Fundamental Subspaces: * Column Space ( $Col A$ ): Span of the columns of $A$ . * Null Space ( $Nul A$ ): Set of all solutions to $A\mathbf{x} = \mathbf{0}$ .
Basis: A linearly independent set in a subspace that spans it. * Basis for $Col A$ : Use the pivot columns of the original matrix. * Basis for $Nul A$ : Use the vectors from the parametric solution of $A\mathbf{x} = \mathbf{0}$ .
Dimension ( $dim$ ): The number of vectors in a basis.
Rank: $rank(A) = dim(Col A)$ .
Rank Theorem: $rank(A) + dim(Nul A) = n$ (number of columns).

Determinants

Determinant ( $det A$ ): Computed via cofactor expansion along any row or column. * $C_{ij} = (-1)^{i+j} det(A_{ij})$ . * Triangular matrices: Determinant is the product of diagonal entries.
Properties and Operations: * Row swap: Changes sign ( $-det A$ ). * Row scaling by $k$ : Scales determinant by $k$ . * Row addition: Does not change the determinant. * $det(AB) = det(A) det(B)$ . * $det(A^T) = det(A)$ .
Geometric interpretation: In $\mathbb{R}^2$ , $|det A|$ is the area of a parallelogram. In $\mathbb{R}^3$ , $|det A|$ is the volume of a parallelepiped.

Markov Chains

Stochastic Matrix: A square matrix whose columns are probability vectors (entries are $\ge 0$ and sum to 1).
Steady-State Vector: A probability vector $\mathbf{q}$ such that $P\mathbf{q} = \mathbf{q}$ .
Regular Stochastic Matrix: There exists some power $P^k$ where all entries are strictly positive. * Convergence Theorem: If $P$ is regular, there is a unique steady-state vector $\mathbf{q}$ , and for any initial $\mathbf{x_0}$ , the sequence $P^n\mathbf{x_0}$ converges to $\mathbf{q}$ .
Google PageRank: Uses a Google Matrix $G = pP^* + (1-p)K$ , where $p$ is a damping factor (typically $0.85$ ) and $K$ has every entry equal to $1/n$ .

Eigenvalues and Eigenvectors

Definitions: If $A\mathbf{v} = \lambda \mathbf{v}$ for $\mathbf{v} \neq \mathbf{0}$ , $\mathbf{v}$ is an eigenvector and $\lambda$ is an eigenvalue.
Characteristic Equation: $det(A - \lambda I) = 0$ . The roots are the eigenvalues.
Multiplicity: * Algebraic Multiplicity: The count of an eigenvalue as a root of the characteristic polynomial. * Geometric Multiplicity: The dimension of the eigenspace ( $dim(Nul(A - \lambda I))$ ).
Diagonalization: $A = PDP^{-1}$ where $D$ is a diagonal matrix of eigenvalues and $P$ is a matrix of corresponding eigenvectors. A matrix is diagonalizable if and only if it has $n$ linearly independent eigenvectors.

■ Dataset extract ■
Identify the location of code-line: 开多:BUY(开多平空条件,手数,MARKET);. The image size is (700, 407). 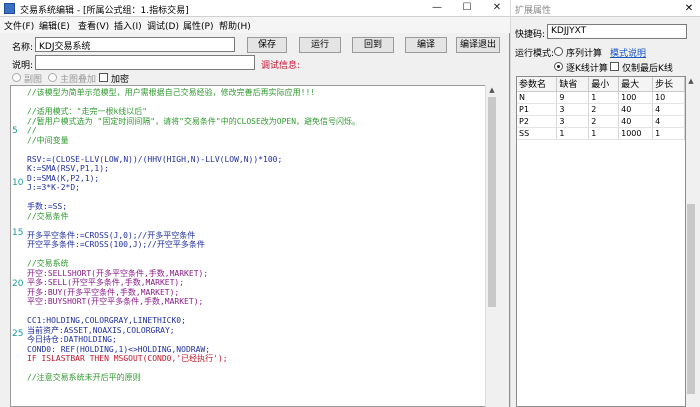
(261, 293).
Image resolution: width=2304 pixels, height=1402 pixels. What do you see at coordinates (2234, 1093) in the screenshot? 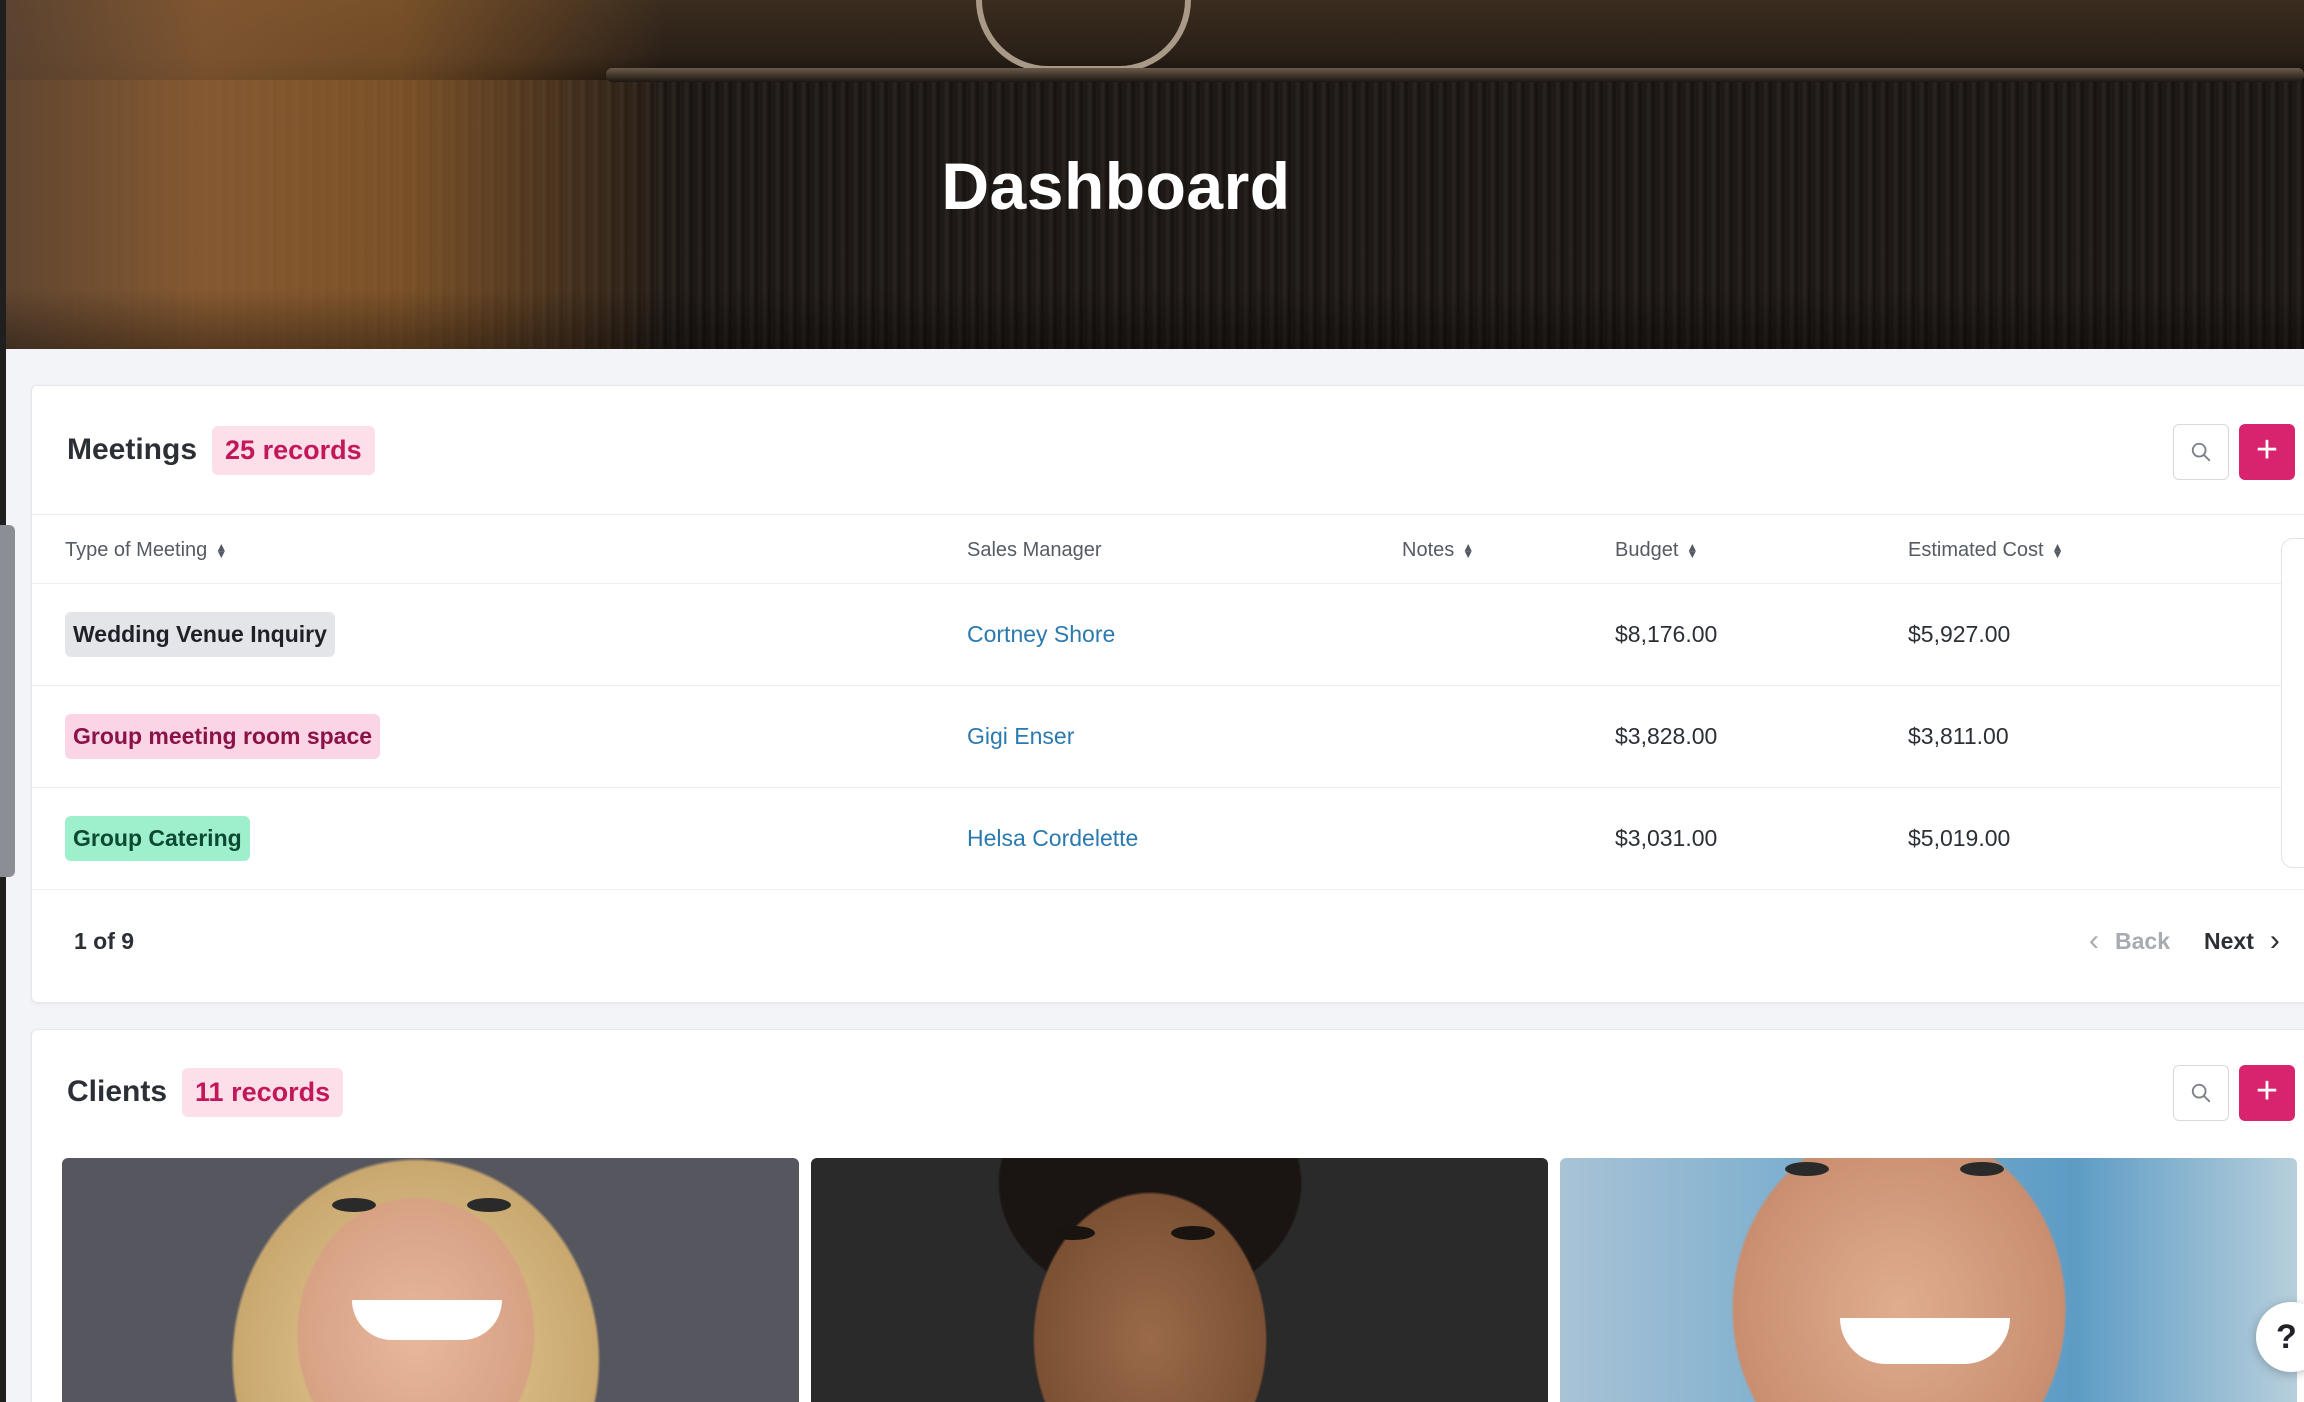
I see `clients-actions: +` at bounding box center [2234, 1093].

■ What to do ■
1: Do these statements agree with the linear algebra summary? Answer yes or no for each, quoting the words of the summary that decide it.
(a) Swapping two rows leaves the determinant unchanged.
(b) The damping factor in the Google Matrix is typically 0.85.
(c) A basis for Col A uses the pivot columns of the echelon form of the matrix.
2: What does the linear algebra summary cover? Answer in two sentences.
3: Carry on the linear algebra summary from its last line, in the same style.

■ Answer section ■
1:
(a) No: "Row swap: Changes sign ( $-det A$ )."
(b) Yes: "where $p$ is a damping factor (typically $0.85$ )"
(c) No: "Use the pivot columns of the original matrix."

2: The linear algebra summary defines column and null spaces, bases, dimension, rank and the Rank Theorem. It then gives determinant rules and their geometric meaning, describes stochastic matrices, steady-state vectors and PageRank for Markov chains, and defines eigenvalues, eigenvectors, multiplicity and diagonalization.

3:
Complex Eigenvalues: Occur in conjugate pairs. For a $2 \times 2$ rotation-dilation matrix $C = \begin{pmatrix} a & -b \\ b & a \end{pmatrix}$ , eigenvalues are $a \pm bi$ , corresponding to a scaling of factor $r = \sqrt{a^2 + b^2}$ and rotation by $\phi = \tan^{-1}(b/a)$ .

Orthogonality and Least Squares

Dot Product: $\mathbf{u} \cdot \mathbf{v} = u_1v_1 + \dots + u_nv_n$ . If $\mathbf{u} \cdot \mathbf{v} = 0$ , they are orthogonal.
Length (Magnitude): $\lVert \mathbf{u} \rVert = \sqrt{\mathbf{u} \cdot \mathbf{u}}$ .
Orthogonal Projection: The projection of $\mathbf{y}$ onto a subspace $W$ is $\hat{\mathbf{y}} = proj_W \mathbf{y}$ . * Best Approximation Theorem: $\hat{\mathbf{y}}$ is the unique closest vector in $W$ to $\mathbf{y}$ .
Gram-Schmidt Process: An algorithm to produce an orthogonal basis $\mathbf{v_1}, \dots, \mathbf{v_p}$ from any basis $\mathbf{x_1}, \dots, \mathbf{x_p}$ .
QR Decomposition: Factoring $A = QR$ where $Q$ has orthonormal columns and $R$ is upper triangular.
Least-Squares Solution: Finding $\hat{\mathbf{x}}$ that minimizes $\lVert \mathbf{b} - A\mathbf{x} \rVert$ . Solutions must satisfy the Normal Equations: $A^T A \mathbf{x} = A^T \mathbf{b}$ .

Singular Value Decomposition (SVD)

Definition: Writing any $m \times n$ matrix as $A = U\Sigma V^T$ , where $U$ and $V$ are orthogonal matrices and $\Sigma$ contains the singular values $\sigma_i = \sqrt{\lambda_i}$ (square roots of eigenvalues of $A^T A$ ).
Fundamental Subspaces and SVD: * Columns $\mathbf{u_1} \dots \mathbf{u_r}$ of $U$ span $Col A$ . * Columns $\mathbf{v_{r+1}} \dots \mathbf{v_n}$ of $V$ span $Nul A$ .
Spectral Decomposition: $A = \sum_{i=1}^r \sigma_i \mathbf{u_i}\mathbf{v_i}^T$ . This allows for rank-j approximations, used extensively in image compression and data analysis.

Questions & Discussion

Course Organization: Worksheet solutions are not provided intentionally to prepare students for upper-level courses that lack studios and provided answers. Students should use Piazza, office hours, and software like MATLAB or Octave to check work.
True/False Strategies: TAs recommend looking at simple examples or counter-examples. For instance, if a system has more unknowns than equations, it cannot have a unique solution (True, as there will be free variables).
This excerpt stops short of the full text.